- [Exercise details]: Which lines in the data below contain the string "target"? Show each one.

===== Exercise input =====

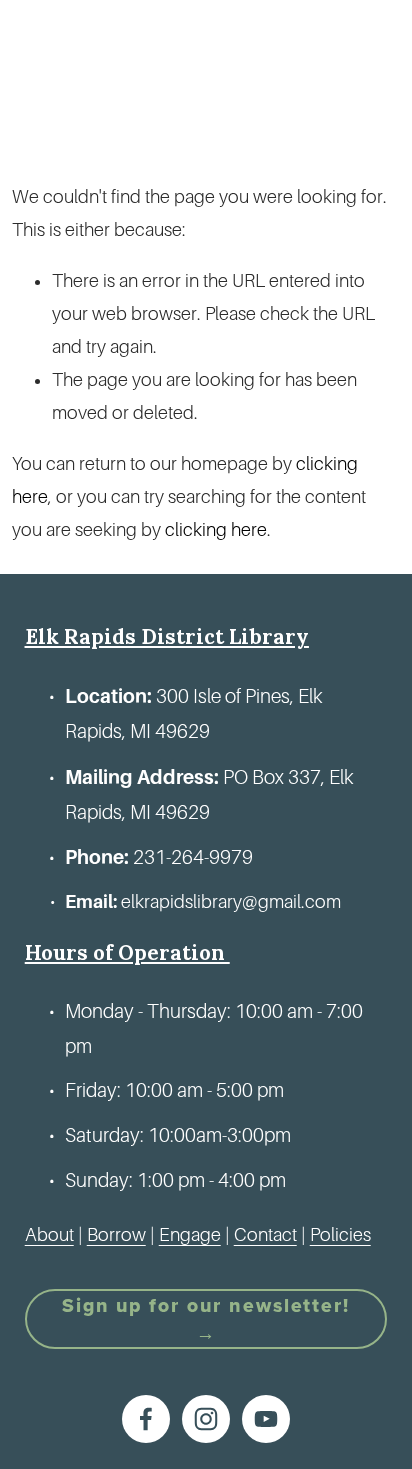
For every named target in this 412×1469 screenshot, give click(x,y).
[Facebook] (146, 1419)
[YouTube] (266, 1419)
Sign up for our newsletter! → (206, 1319)
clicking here (216, 530)
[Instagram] (206, 1419)
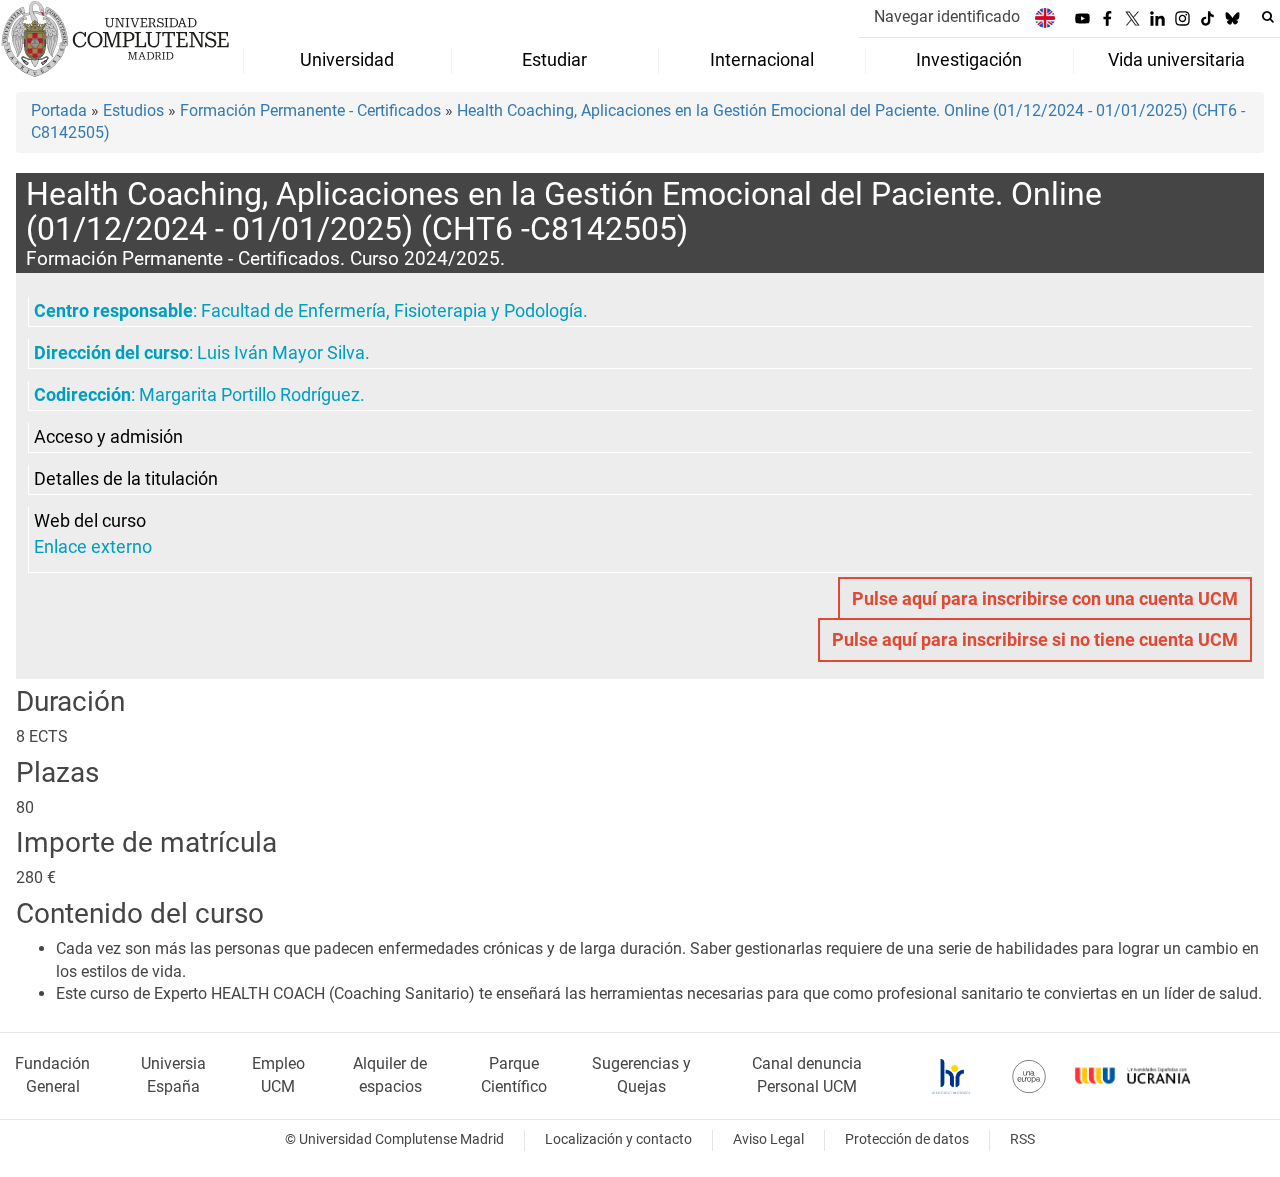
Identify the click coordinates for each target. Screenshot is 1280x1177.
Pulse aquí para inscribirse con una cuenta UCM (1045, 599)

=====

- [Your response]:
For every named target in this 412×1469 screenshot, give click(x,y).
Identify the click coordinates for each target. Screenshot is 1280x1177.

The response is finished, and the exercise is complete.